From the entries, copy every line that carries the string "agent".

[Start of Attachment]

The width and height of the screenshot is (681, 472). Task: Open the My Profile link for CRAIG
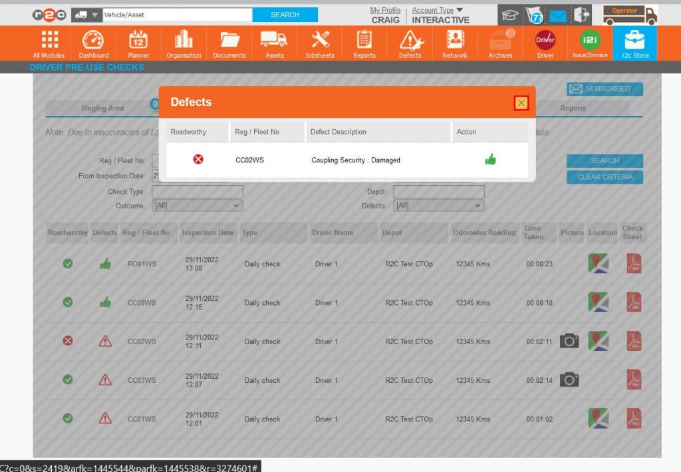(x=385, y=9)
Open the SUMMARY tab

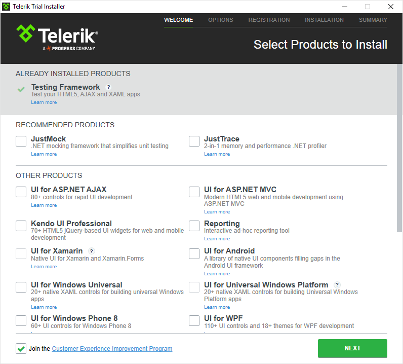coord(373,20)
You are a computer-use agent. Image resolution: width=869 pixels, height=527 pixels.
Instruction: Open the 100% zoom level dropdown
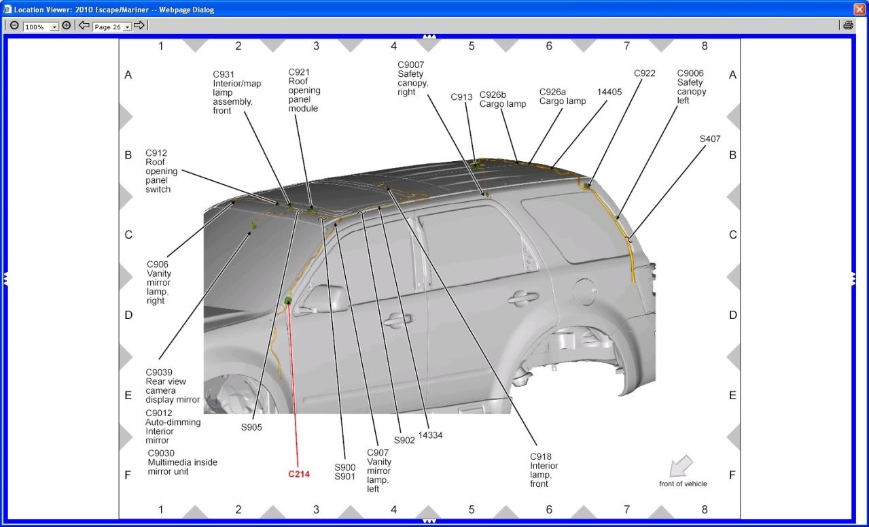click(x=41, y=27)
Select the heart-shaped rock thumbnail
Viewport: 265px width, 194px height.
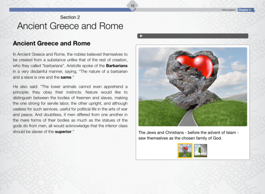pyautogui.click(x=185, y=151)
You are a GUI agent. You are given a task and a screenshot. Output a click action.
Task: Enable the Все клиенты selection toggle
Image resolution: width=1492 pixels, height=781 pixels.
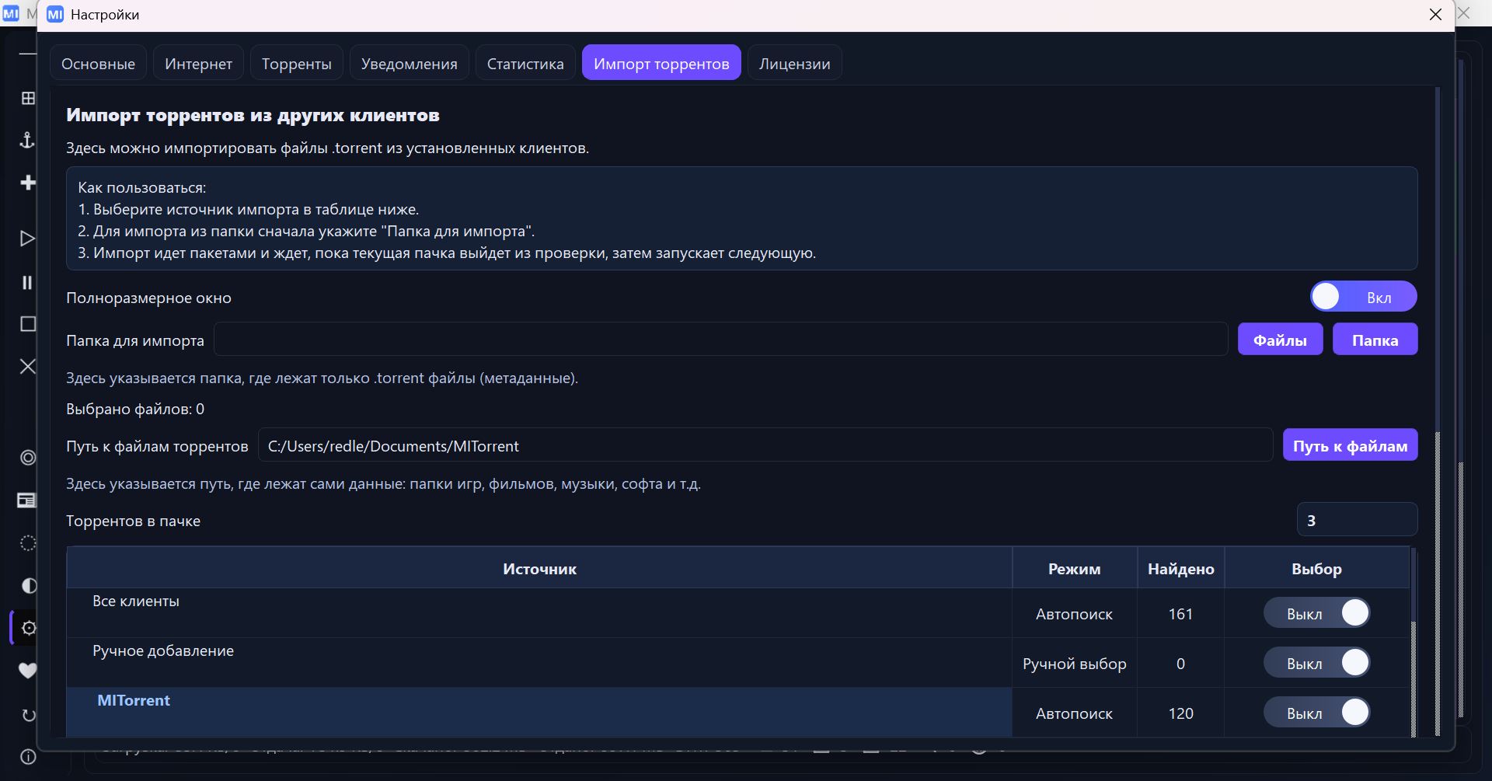click(1316, 613)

[End of Attachment]

## Exercise solution
You are a computer-use agent. Image resolution: width=869 pixels, height=527 pixels.
You are a GUI agent. You are given a task and a screenshot. Output a click action.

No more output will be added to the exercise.